|
|
|
|
|
by apawloski
178 days ago
|
|
I've seen the Microsoft Aurora team make a compelling argument that weather is an interesting contradiction of the AI-energy-waste narrative. Once deployed at scale, inference with these models is actually a sizable energy/compute improvement over classical simulation and forecasting methods. Of course it is energy intensive to train the model, but the usage itself is more energy efficient. |
|
And one of the biggest ironies of AI scaling is that where scaling succeeds the most in improving efficiency, we realize it the least, because we don't even think of it as an option. An example: a Transformer (or RNN) is not the only way to predict text.
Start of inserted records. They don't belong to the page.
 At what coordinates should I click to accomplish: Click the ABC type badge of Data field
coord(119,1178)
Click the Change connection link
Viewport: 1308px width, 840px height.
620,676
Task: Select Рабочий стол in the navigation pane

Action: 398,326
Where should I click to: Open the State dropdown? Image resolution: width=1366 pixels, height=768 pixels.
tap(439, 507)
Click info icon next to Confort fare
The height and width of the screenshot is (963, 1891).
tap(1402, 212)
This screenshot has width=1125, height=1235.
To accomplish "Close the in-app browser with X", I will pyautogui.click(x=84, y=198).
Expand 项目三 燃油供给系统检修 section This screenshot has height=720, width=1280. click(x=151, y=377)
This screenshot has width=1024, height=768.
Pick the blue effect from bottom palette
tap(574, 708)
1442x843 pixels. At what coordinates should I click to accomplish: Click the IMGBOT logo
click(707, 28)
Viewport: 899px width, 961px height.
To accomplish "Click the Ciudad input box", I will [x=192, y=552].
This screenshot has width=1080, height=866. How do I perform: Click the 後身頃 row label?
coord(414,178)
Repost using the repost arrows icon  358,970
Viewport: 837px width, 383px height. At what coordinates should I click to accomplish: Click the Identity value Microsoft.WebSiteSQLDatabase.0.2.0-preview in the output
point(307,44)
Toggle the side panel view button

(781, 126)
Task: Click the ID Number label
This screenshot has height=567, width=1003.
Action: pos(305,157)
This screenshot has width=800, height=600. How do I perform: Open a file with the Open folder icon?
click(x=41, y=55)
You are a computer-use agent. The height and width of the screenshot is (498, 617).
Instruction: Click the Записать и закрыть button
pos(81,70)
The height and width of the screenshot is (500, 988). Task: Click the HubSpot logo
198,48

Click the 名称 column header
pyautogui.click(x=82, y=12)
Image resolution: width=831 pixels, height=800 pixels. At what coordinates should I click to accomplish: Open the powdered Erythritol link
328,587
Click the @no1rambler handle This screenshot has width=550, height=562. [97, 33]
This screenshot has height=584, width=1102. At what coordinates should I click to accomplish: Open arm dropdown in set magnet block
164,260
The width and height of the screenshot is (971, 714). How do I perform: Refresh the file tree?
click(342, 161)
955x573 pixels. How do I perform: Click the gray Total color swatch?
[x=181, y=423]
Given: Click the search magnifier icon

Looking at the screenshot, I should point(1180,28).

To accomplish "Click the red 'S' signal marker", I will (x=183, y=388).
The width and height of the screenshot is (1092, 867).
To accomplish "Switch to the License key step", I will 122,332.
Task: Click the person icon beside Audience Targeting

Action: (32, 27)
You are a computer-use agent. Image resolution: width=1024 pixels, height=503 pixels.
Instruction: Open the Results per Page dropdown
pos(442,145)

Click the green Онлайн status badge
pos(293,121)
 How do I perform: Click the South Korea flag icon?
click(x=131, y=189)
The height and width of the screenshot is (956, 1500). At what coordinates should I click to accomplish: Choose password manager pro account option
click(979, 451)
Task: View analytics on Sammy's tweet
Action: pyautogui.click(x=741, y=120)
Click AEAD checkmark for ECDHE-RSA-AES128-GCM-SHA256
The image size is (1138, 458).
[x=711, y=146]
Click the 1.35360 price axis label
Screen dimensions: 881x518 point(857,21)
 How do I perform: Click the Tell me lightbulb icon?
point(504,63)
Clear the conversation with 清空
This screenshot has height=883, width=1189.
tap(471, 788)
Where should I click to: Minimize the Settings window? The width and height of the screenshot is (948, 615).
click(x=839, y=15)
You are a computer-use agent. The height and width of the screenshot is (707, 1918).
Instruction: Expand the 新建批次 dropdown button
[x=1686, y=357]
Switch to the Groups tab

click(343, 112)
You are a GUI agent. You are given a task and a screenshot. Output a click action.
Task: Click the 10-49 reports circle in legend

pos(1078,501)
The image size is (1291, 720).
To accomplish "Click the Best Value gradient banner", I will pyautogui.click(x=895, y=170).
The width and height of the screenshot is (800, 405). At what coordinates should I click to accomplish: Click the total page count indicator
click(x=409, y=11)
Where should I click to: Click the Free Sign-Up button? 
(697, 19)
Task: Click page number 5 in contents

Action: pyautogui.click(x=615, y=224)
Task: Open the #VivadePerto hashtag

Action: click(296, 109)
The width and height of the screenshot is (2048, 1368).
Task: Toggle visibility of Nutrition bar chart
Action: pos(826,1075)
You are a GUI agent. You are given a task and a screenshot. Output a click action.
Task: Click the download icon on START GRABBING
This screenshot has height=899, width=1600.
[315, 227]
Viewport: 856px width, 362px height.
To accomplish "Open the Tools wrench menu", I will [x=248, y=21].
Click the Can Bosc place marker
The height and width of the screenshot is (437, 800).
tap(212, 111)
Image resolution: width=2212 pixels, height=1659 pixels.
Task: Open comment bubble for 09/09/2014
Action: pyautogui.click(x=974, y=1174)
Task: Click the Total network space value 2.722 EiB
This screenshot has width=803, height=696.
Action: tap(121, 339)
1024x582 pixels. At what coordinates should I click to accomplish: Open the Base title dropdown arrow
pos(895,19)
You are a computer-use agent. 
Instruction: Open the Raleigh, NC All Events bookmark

We have scaling laws for n-grams and text perplexity (most famously, from Jeff Dean et al at Google back in the 2000s), so you can actually ask the question, 'how much would I have to scale up n-grams to achieve the necessary perplexity for a useful code writer competitive with Claude Code, say?' This is a perfectly reasonable, well-defined question, as high-order n-grams could in theory write code without enough data and big enough lookup tables, and so it can be answered. The answer will look something like 'if we turned the whole earth into computronium, it still wouldn't be remotely enough'. The efficiency ratio is not 10:1 or 100:1 but closer to ∞:1. The efficiency gain is so big no one even thinks of it as an efficiency gain, because you just couldn't do it before using AI! You would have humans do it, or not do it at all.